Watching Gavin Stamp on the Orient Express recently, I was reminded of many childhood trips across Europe to a house we had in the mountains on the Austrian / Italian / Jugoslav border about 50 miles north of Venice. Not on the Orient Express, but on the standard sleeper service from the Hook of Holland to Venice. Snug in my bunk, I would learn to wake regularly for the shuddering border halts as engines were changed and border guards passed through the carriages checking passports. There was something comforting about the uniforms and pistol-belts and the politeness. Breakfast in the breakfast-car with the Swiss Alps crowning over one's head, crisp fresh-baked white rolls and fragrant coffee. A change at Saltzburg to a country-line that would deposit us at a tiny lakeside station in the afternoon. This was the Europe I knew on its proper scale; it took my father nearly a year to get this far, from 6th June 1944 when he started off in Normandy, but he was walking and had certain obstacles to overcome along the way. Air travel narrows rather than broadens our innate knowledge of our continent.

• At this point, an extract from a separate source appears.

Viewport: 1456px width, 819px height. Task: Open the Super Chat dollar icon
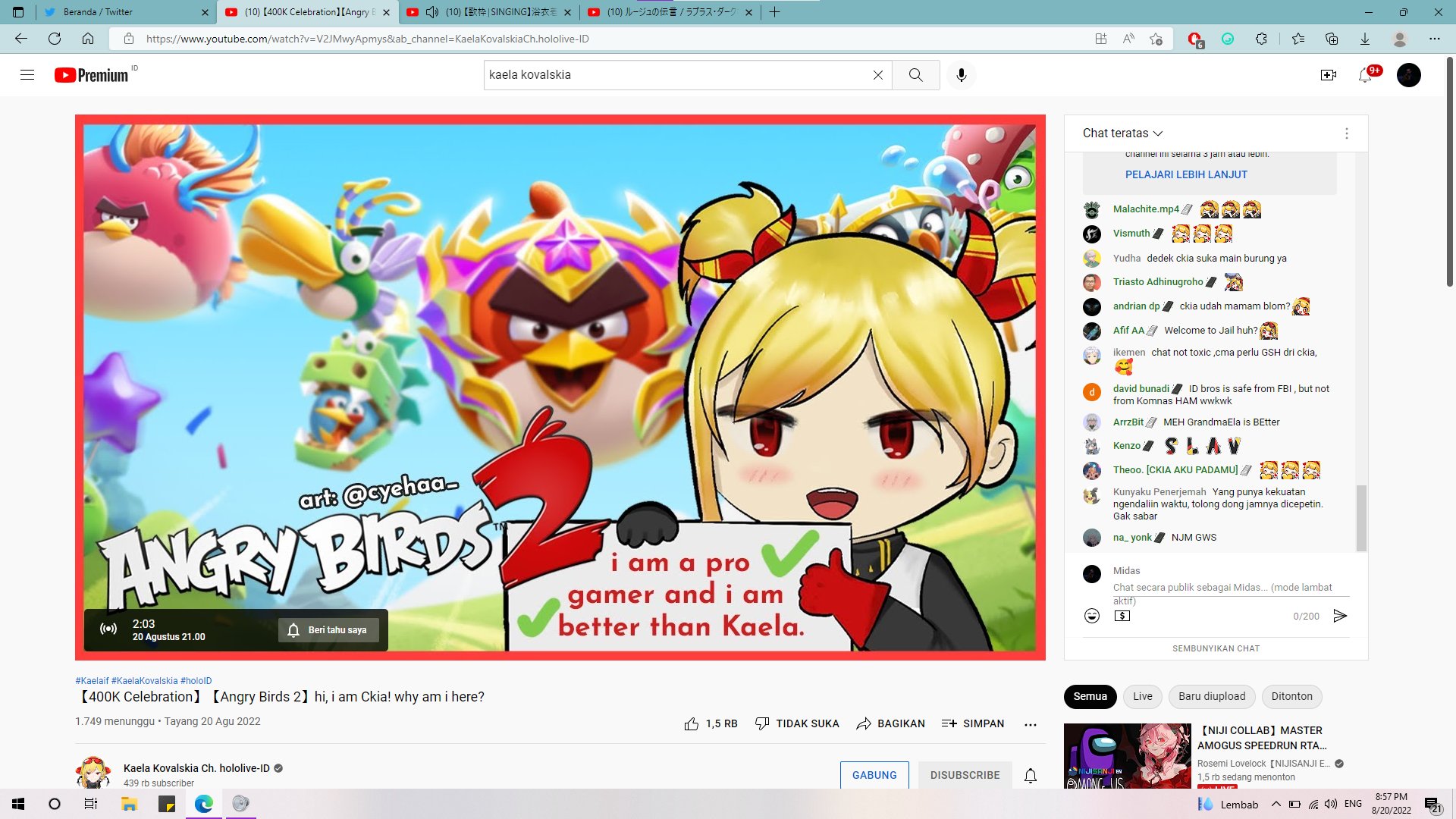click(x=1122, y=615)
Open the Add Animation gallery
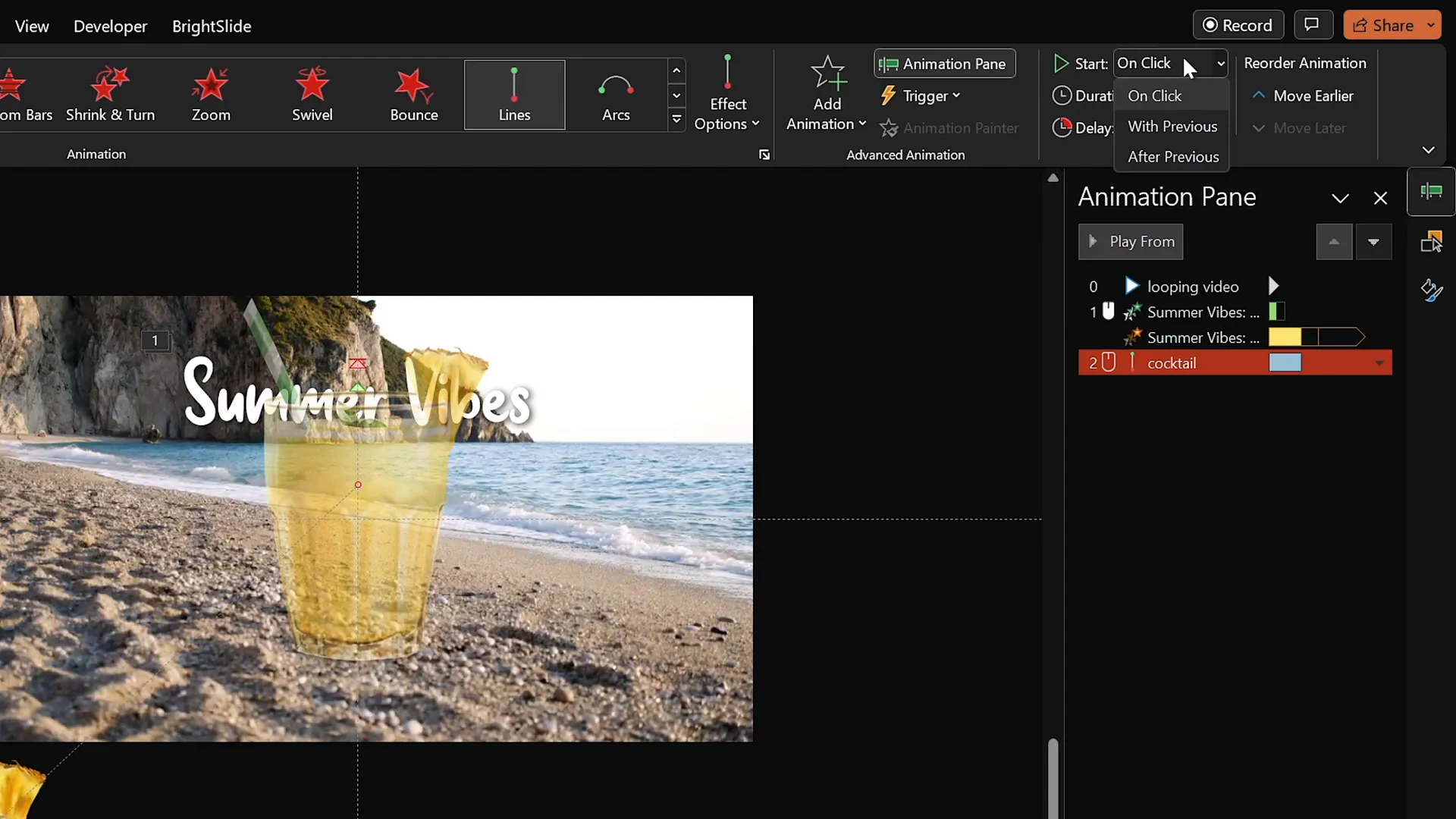 tap(826, 93)

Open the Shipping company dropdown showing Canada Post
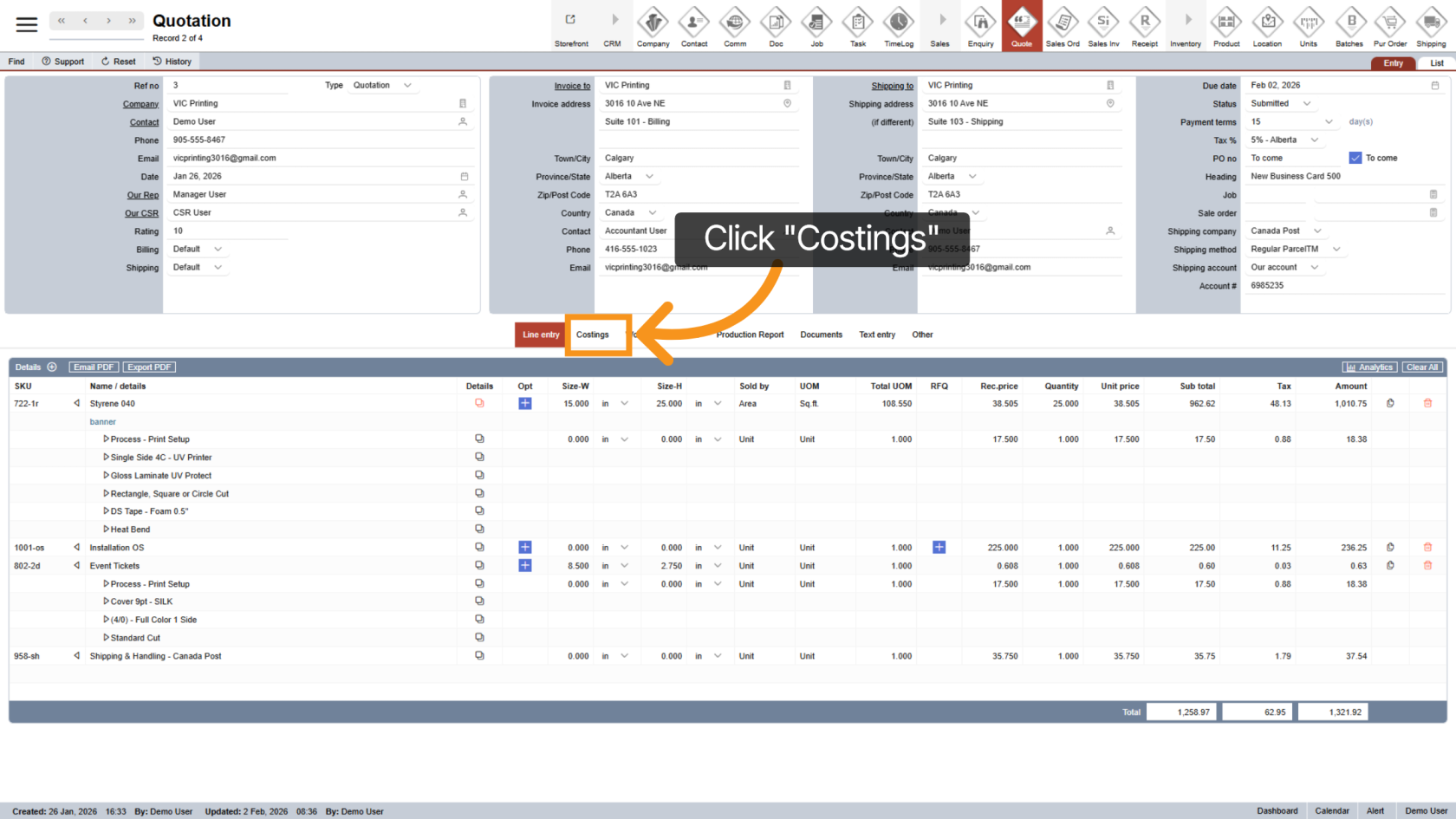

As to whether I am a European, then, of course I am; I see two thousand years of European history in the built environment of every English village. The hateful EU paradoxically makes me less European, not more.

lilith said...

It is getting so hard to comply with all the rules and regs. This, this morning from my baby-father:

"I have an idea that I missed something, just ignored stuff about controlled waste (licences) and exemption licences because I am not a real farmer, and now i can't legally have bonfires or drop rubble into holes in the track. I daresay I can't fetch a cow pat and put it on the rose bed."

hatfield girl said...

R, It is true, suffering into a plane is hardly worth it anymore, I didn't have your experiences of trains in childhood, (though we were placed in the train to Carlisle each summer and 'strict instructions' were given and guards put on the qv), but they are still able to provide better ways of travelling - that must be why they're so much more expensive than the nightmare budget flight, or even the nightmare business class flight for that matter.

hatfield girl said...

'Yes to Europe, no to Communism'?
You've got me Scroblene; what was that about? How could the Common Market say 'no' to communism?

hatfield girl said...

The English are to rule concious L, just fill in the holes and burn the rubbish and lie; fuzzy obedience.

hatfield girl said...

I try to fit in N, though assured that I am 'profoundly insular' in my life outlook; the Bruges group is a big ask though.

Is Mr Dale as calm as his blog? He's as steady as a rock in the line he takes, must be from the heart, and a good person.